# INFORMATION SHOWN
[Start of Attachment]
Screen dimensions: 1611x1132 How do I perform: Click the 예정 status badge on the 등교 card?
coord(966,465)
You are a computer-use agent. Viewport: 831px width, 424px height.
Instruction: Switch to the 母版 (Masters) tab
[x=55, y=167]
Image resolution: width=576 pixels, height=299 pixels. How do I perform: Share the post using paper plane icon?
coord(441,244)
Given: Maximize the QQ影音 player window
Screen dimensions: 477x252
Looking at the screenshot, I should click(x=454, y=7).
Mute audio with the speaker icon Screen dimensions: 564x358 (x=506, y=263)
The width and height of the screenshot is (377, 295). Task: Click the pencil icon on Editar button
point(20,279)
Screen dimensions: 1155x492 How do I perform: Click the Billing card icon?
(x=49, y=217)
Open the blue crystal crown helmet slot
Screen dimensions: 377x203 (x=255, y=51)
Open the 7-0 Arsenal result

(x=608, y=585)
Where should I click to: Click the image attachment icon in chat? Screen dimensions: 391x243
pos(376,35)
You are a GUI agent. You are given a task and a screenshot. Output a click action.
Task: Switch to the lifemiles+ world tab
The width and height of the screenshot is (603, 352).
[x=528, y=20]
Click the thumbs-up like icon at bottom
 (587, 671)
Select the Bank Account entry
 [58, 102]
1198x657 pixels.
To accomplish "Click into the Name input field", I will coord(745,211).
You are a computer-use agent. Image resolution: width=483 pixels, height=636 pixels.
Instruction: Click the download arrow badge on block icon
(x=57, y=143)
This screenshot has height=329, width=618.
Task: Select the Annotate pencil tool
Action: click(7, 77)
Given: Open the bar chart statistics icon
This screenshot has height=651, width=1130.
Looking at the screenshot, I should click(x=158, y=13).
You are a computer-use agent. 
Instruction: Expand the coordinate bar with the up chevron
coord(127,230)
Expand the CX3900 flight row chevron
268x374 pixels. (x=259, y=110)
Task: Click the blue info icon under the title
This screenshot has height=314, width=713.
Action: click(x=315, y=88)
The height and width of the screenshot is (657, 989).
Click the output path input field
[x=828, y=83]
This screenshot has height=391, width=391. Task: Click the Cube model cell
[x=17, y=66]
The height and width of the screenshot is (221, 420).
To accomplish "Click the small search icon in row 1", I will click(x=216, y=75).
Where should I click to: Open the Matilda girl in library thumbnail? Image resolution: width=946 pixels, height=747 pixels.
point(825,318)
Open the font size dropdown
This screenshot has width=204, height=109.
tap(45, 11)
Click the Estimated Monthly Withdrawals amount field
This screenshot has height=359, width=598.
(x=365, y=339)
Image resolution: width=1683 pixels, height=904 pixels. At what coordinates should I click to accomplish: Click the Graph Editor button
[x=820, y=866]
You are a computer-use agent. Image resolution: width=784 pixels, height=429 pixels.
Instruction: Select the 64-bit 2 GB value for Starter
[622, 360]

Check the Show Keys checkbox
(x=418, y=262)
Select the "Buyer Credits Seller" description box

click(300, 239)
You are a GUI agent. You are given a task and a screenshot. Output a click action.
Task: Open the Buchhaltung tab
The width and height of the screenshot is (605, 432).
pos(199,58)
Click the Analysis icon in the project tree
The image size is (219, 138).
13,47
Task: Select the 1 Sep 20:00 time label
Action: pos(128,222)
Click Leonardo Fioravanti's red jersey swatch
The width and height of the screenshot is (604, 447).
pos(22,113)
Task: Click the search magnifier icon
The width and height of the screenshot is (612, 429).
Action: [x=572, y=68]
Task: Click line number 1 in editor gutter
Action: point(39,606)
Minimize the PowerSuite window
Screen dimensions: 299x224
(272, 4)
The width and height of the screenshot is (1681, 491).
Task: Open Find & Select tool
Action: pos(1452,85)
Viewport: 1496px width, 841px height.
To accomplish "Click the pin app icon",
[End of Attachment]
# EXERCISE REQUIREMENTS
Transcribe all of the material exactly as it was written.

# REPLY
Screen dimensions: 1611x1132 How do I perform: Click the 예정 status badge on the 등교 card?
coord(966,465)
You are a computer-use agent. Viewport: 831px width, 424px height.
Instruction: Switch to the 母版 (Masters) tab
[x=55, y=167]
Image resolution: width=576 pixels, height=299 pixels. How do I perform: Share the post using paper plane icon?
coord(441,244)
Given: Maximize the QQ影音 player window
Screen dimensions: 477x252
Looking at the screenshot, I should click(x=454, y=7).
Mute audio with the speaker icon Screen dimensions: 564x358 (x=506, y=263)
The width and height of the screenshot is (377, 295). Task: Click the pencil icon on Editar button
point(20,279)
Screen dimensions: 1155x492 How do I perform: Click the Billing card icon?
(x=49, y=217)
Open the blue crystal crown helmet slot
Screen dimensions: 377x203 (x=255, y=51)
Open the 7-0 Arsenal result

(x=608, y=585)
Where should I click to: Click the image attachment icon in chat? Screen dimensions: 391x243
pos(376,35)
You are a GUI agent. You are given a task and a screenshot. Output a click action.
Task: Switch to the lifemiles+ world tab
The width and height of the screenshot is (603, 352).
[x=528, y=20]
Click the thumbs-up like icon at bottom
 (587, 671)
Select the Bank Account entry
 [58, 102]
1198x657 pixels.
To accomplish "Click into the Name input field", I will coord(745,211).
You are a computer-use agent. Image resolution: width=483 pixels, height=636 pixels.
Instruction: Click the download arrow badge on block icon
(x=57, y=143)
This screenshot has height=329, width=618.
Task: Select the Annotate pencil tool
Action: click(7, 77)
Given: Open the bar chart statistics icon
This screenshot has height=651, width=1130.
Looking at the screenshot, I should click(x=158, y=13).
You are a computer-use agent. 
Instruction: Expand the coordinate bar with the up chevron
coord(127,230)
Expand the CX3900 flight row chevron
268x374 pixels. (x=259, y=110)
Task: Click the blue info icon under the title
This screenshot has height=314, width=713.
Action: click(x=315, y=88)
The height and width of the screenshot is (657, 989).
Click the output path input field
[x=828, y=83]
This screenshot has height=391, width=391. Task: Click the Cube model cell
[x=17, y=66]
The height and width of the screenshot is (221, 420).
To accomplish "Click the small search icon in row 1", I will click(x=216, y=75).
Where should I click to: Open the Matilda girl in library thumbnail? Image resolution: width=946 pixels, height=747 pixels.
point(825,318)
Open the font size dropdown
This screenshot has width=204, height=109.
tap(45, 11)
Click the Estimated Monthly Withdrawals amount field
This screenshot has height=359, width=598.
(x=365, y=339)
Image resolution: width=1683 pixels, height=904 pixels. At what coordinates should I click to accomplish: Click the Graph Editor button
[x=820, y=866]
You are a computer-use agent. Image resolution: width=784 pixels, height=429 pixels.
Instruction: Select the 64-bit 2 GB value for Starter
[622, 360]

Check the Show Keys checkbox
(x=418, y=262)
Select the "Buyer Credits Seller" description box

click(300, 239)
You are a GUI agent. You are given a task and a screenshot. Output a click action.
Task: Open the Buchhaltung tab
The width and height of the screenshot is (605, 432).
pos(199,58)
Click the Analysis icon in the project tree
The image size is (219, 138).
13,47
Task: Select the 1 Sep 20:00 time label
Action: pos(128,222)
Click Leonardo Fioravanti's red jersey swatch
The width and height of the screenshot is (604, 447).
pos(22,113)
Task: Click the search magnifier icon
The width and height of the screenshot is (612, 429).
Action: [x=572, y=68]
Task: Click line number 1 in editor gutter
Action: point(39,606)
Minimize the PowerSuite window
Screen dimensions: 299x224
(272, 4)
The width and height of the screenshot is (1681, 491).
Task: Open Find & Select tool
Action: pos(1452,85)
Viewport: 1496px width, 841px height.
To accomplish "Click the pin app icon",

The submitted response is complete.